Country: Arlparra, Kurajong
Language: Anmatyarr, Alywarr
Community: Camel Camp, Utopia
Works Offered/Sold at Auction: 5/4
Highest result at Auction to 2009: AUD$4,780.00
Rank amongst Living Artists: 99
Rank amongst all artists of the movement: 300
Now the senior custodian for her country 250 kms North East of Alice Springs, Kathleen Ngal shares with her sisters Poly Ngal and Angelina Pwerle - Ngal, responsibility as the keeper of Arlparra’s cultural knowledge. Kathleen belongs to the oldest living generation of Utopia and is among the most accomplished painters who have worked there during the past 20 years. She began her career in late 1979, creating Batiks prior to the introduction of painting on canvas in the late 1980s.
Kathleen’s works can be interpreted as sophisticated mind maps depicting cultural knowledge of her country as well as its physical geography. Thousands of dots of colour are rained across her brilliant canvases denoting the varied flora and the geographical and sacred sites of the Bush Plum.
Best known for the way in which she depicts the white flowers of the Bush Plum (Artapaly) over a shimmering background of colour, she often employs a variety of blues, purples and reds in her underpainting.

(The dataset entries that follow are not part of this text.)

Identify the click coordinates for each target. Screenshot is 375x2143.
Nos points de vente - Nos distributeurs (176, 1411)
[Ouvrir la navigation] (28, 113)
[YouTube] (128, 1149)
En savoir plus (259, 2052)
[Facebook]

Having exhibited nationally and internationally since 1999 she was a finalist in the National Aboriginal and Torres Strait Islander Award for the first time in 2000 and until 2002 her paintings were primarily shown through Indigenart in Perth, Gallery Gabrielle Pizzi and the Hogarth Galleries. While her work can now be seen through a variety of galleries, she is currently represented by Lauraine Diggins Fine art in Melbourne and Coo-ee Aboriginal Art Gallery in Sydney and through these galleries has had regular exhibitions in Australia as well as being shown in ArtParis 2004-2006, October Gallery in London 2005 and Hillside Forum in Tokyo 2008.
While her current highest price on the secondary market was the $4,780 achieved for a 121 x 149 cm canvas created for Urapunjta Artists when offered at Bonham's & Goodman Sydney in 2006 this result is backed up by similar solid results at Lawson~Menzies and Sotheby’s. Her works have only recently begun appearing on the secondary market and buyers can expect her prices and her ranking to rise significantly over the years ahead.
Kathleen currently lives at Camel Camp in the Utopia region with her husband Motorbike Paddy and daughter Elizabeth Mpetyan, and continues painting with her sisters Poly, Topsy and Angelina. Her works have already been collected by the Art Gallery of South Australia andArt Gallery of WA and are featured in a number of important private collections in the United States of America, Canada, Europe and Australia.
This pretty small work created in July 2006 depicts the bush plum (arnwekety) in Kathleen's unique style of over-dotting. While featuring her Dreaming, also unmasks the topographical landscape of her country including its claypans, soakages and spinifex mounds.